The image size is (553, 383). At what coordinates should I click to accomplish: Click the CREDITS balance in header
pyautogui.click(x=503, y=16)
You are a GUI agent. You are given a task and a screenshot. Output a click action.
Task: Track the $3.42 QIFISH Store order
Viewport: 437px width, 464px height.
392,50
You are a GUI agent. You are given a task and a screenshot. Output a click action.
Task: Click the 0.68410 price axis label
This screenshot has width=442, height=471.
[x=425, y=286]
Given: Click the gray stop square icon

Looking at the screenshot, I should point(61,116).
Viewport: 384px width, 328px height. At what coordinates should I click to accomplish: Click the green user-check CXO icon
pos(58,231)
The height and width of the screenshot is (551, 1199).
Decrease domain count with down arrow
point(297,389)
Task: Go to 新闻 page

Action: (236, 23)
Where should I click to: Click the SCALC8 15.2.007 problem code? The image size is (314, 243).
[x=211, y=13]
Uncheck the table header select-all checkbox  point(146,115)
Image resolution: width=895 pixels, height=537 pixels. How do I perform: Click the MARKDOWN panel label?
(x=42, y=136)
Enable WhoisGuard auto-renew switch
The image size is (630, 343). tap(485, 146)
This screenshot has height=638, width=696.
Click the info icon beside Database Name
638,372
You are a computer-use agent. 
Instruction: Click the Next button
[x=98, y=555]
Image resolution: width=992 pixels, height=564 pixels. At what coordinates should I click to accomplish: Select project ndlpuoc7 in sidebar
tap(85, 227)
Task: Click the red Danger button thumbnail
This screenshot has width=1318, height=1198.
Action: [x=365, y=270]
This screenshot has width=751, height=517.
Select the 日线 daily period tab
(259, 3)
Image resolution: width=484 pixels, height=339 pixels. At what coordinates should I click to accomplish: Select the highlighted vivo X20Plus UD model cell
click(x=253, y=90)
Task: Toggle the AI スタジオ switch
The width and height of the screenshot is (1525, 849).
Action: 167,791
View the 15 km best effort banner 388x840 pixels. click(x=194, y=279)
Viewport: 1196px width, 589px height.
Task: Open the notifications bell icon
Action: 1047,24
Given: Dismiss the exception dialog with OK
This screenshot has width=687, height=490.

■ AIM: Can you put every line of the listing, from its first line through the line containing "pos(58,231)", into a JSON list of strings with one string per line, leaving out blank lines?

■ FINISHED TASK:
[
  "The image size is (553, 383). At what coordinates should I click to accomplish: Click the CREDITS balance in header",
  "pyautogui.click(x=503, y=16)",
  "You are a GUI agent. You are given a task and a screenshot. Output a click action.",
  "Task: Track the $3.42 QIFISH Store order",
  "Viewport: 437px width, 464px height.",
  "392,50",
  "You are a GUI agent. You are given a task and a screenshot. Output a click action.",
  "Task: Click the 0.68410 price axis label",
  "This screenshot has width=442, height=471.",
  "[x=425, y=286]",
  "Given: Click the gray stop square icon",
  "Looking at the screenshot, I should point(61,116).",
  "Viewport: 384px width, 328px height. At what coordinates should I click to accomplish: Click the green user-check CXO icon",
  "pos(58,231)"
]